I began to experience what William Temple noted; “When I pray, coincidences happen, and when I don’t, they don’t.”
But to my enormous surprise, I also experienced evil in the most raw and terrible state. The taste and smell of hell. The experience of accusation and despair.
This was a great embarrassment. How could I distinguish between mental illness and real spiritual, metaphysical conflict?
And that was the beginning of a journey stretching over the decades to the present day.
MAKING JESUS KNOWN.
Today, marking Advent, the beginning of the Christian year, a friend of mine (++ Cranmer) wrote that “Perhaps if instead of being concerned with people’s eternal salvation we showed them love, and then let them wonder, ask, seek and hopefully find?”
Of course that is not untrue. But ‘love’ has become such a problematic portmanteau word, and what we think of as love so close to uncritical indulgence, that it may not help us very much. And it’s not as if over the last 50 or so years, dripping as they have been with therapeutic concern for self-acceptance, which the church has bought into, that this has been unheard. Heard, but ineffective.
MORAL ACCOUNTABILITY
In Advent the Church has more often looked to the four last things as a way for preparing for Christmas. Death, judgement, hell and heaven.
The church seems terrified of telling the truth that we find in the Gospels about the awful reality of judgement coming. But the society we live in has a very keen sense of moral accountability. It is scrupulously careful where it recognises it and where it is blind to it.

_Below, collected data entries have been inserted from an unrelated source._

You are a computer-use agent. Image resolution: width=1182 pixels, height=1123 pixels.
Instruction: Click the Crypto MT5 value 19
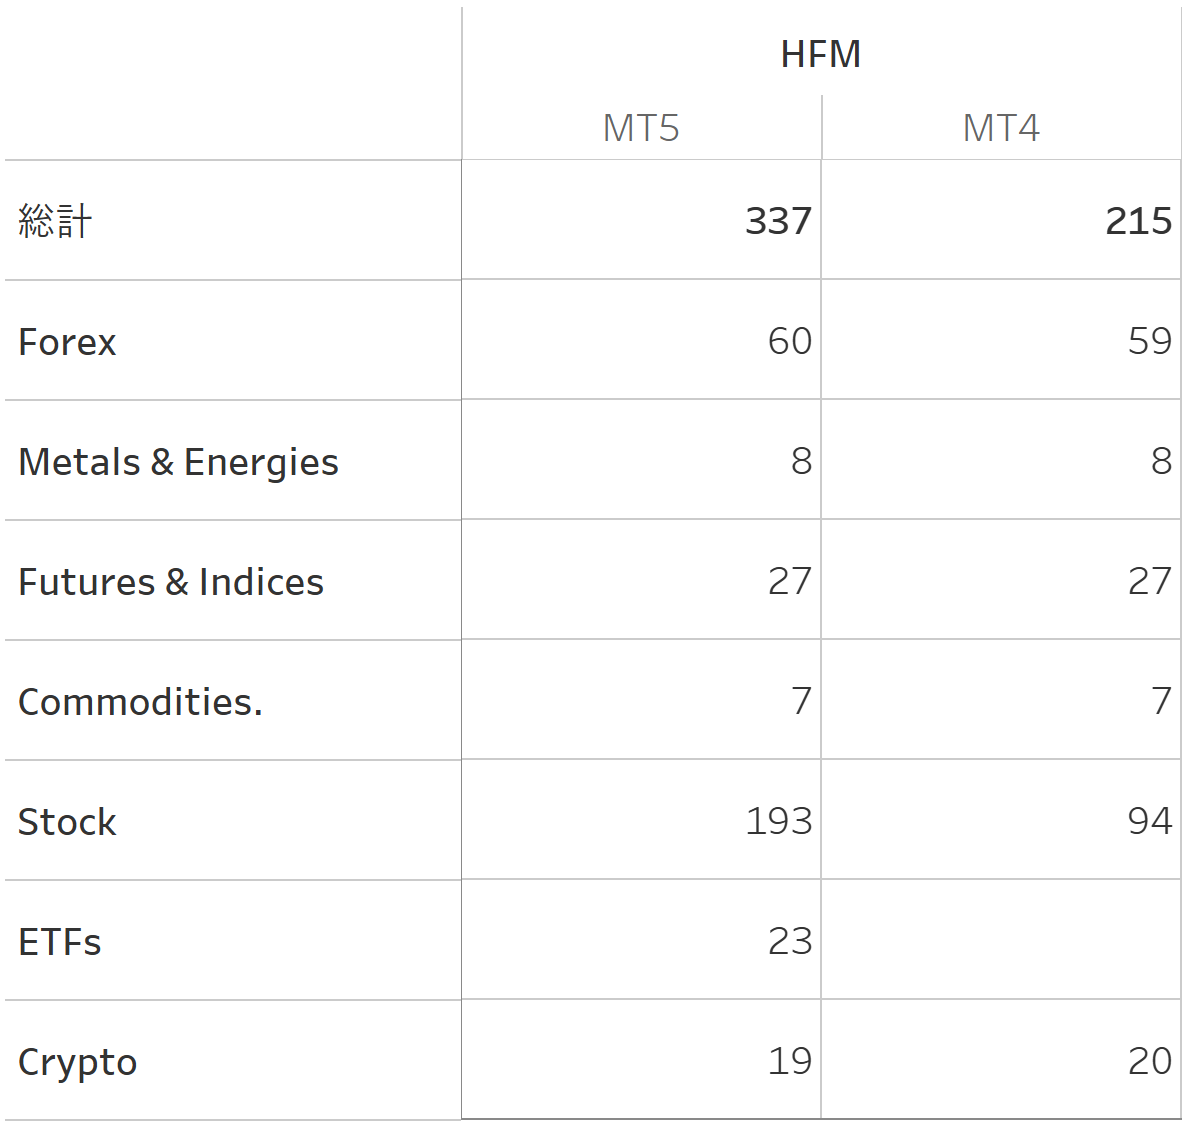[789, 1061]
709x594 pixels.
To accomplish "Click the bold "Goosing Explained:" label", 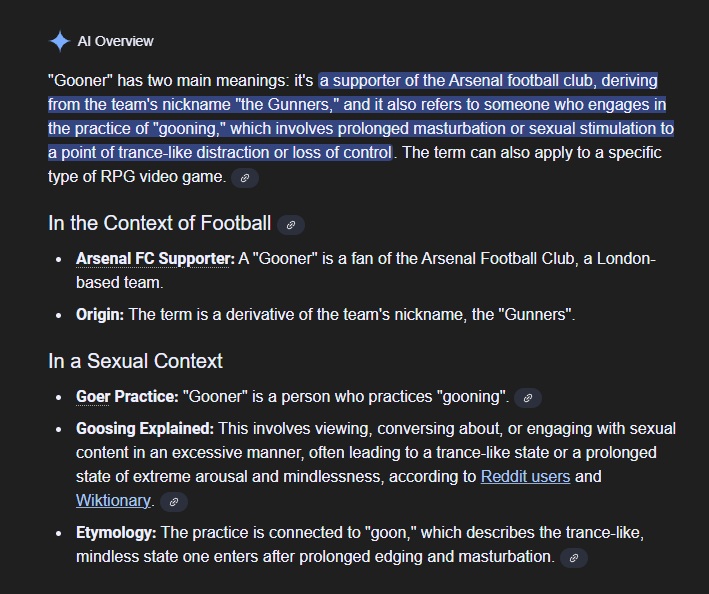I will click(x=145, y=428).
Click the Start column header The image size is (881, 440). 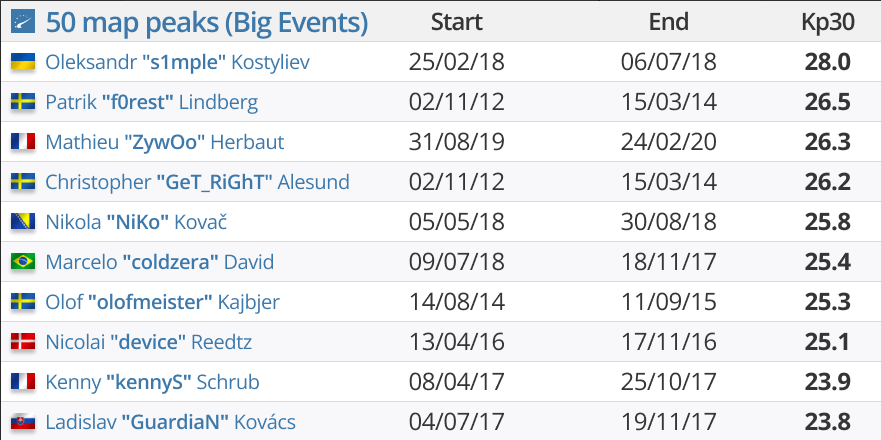pyautogui.click(x=456, y=22)
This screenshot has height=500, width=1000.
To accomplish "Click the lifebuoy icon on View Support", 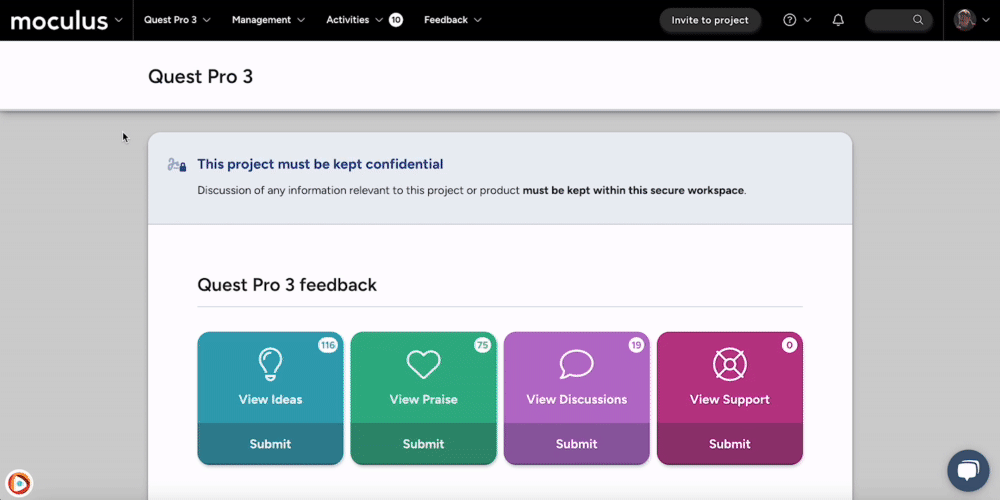I will click(729, 364).
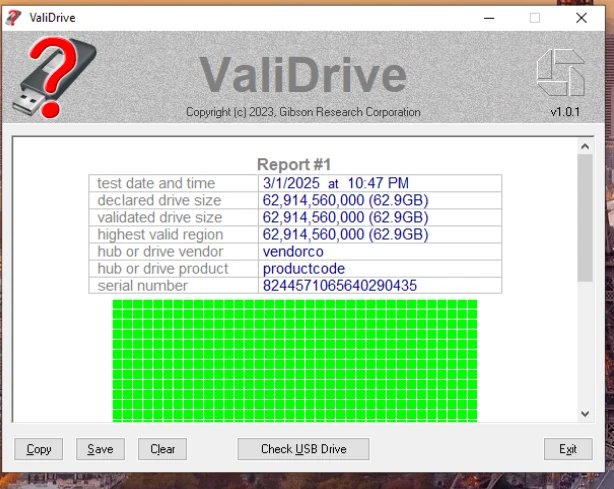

It is rightly energised about our moral accountability when it comes to the ecology. We have poisoned our oceans and our marine life with plastic. We are guilty and we will have to pay the price. But our neighbours are blind to the moral guilt we accrue over anything having to do with sex. Deaf to the cries of the unborn, ripped untimely from their mothers’ wombs to be crushed. Deaf to the emotional bankruptcy that follows a lifestyle involving multiple partners. Blind to the tsunami of sexually transmitted diseases crippling young and old alike.
If we offer them Jesus as an additional source of love, I suspect they may feel awash with love – or at least sources they think (wrongly) will be a safer bet for delivering love. Because they will also hear that in return for this love, Jesus asks for everything, a complete surrender of our cherished autonomy; a putting to death of our gluttonous pride.
JUDGEMENT
Perhaps we should get back to warning them that hell is real, moral accountability it real, judgement is real and coming, and only Jesus can save them.
“When the Son of Man comes in his glory, and all the angels with him, then he will sit on his glorious throne. 32 Before him will be gathered all the nations, and he will separate people one from another as a shepherd separates the sheep from the goats. 33 And he will place the sheep on his right, but the goats on the left.” (Matthew 25.31)
They haven’t heard the soft words of love which they mistake for self-indulgence. It may be the time has come to risk social opprobrium and tell them the other stuff that Jesus taught. On their last day, there will come a time when they stand before a purity and a justice beyond imagination, and will be weighed in the balance and found wanting.
Only Jesus can save them. Only Jesus will save them. But they have to consent. They have to be willing to flee hell for heaven and let the sacrifice of Jesus pay their moral debt, and be carried by Him to heaven.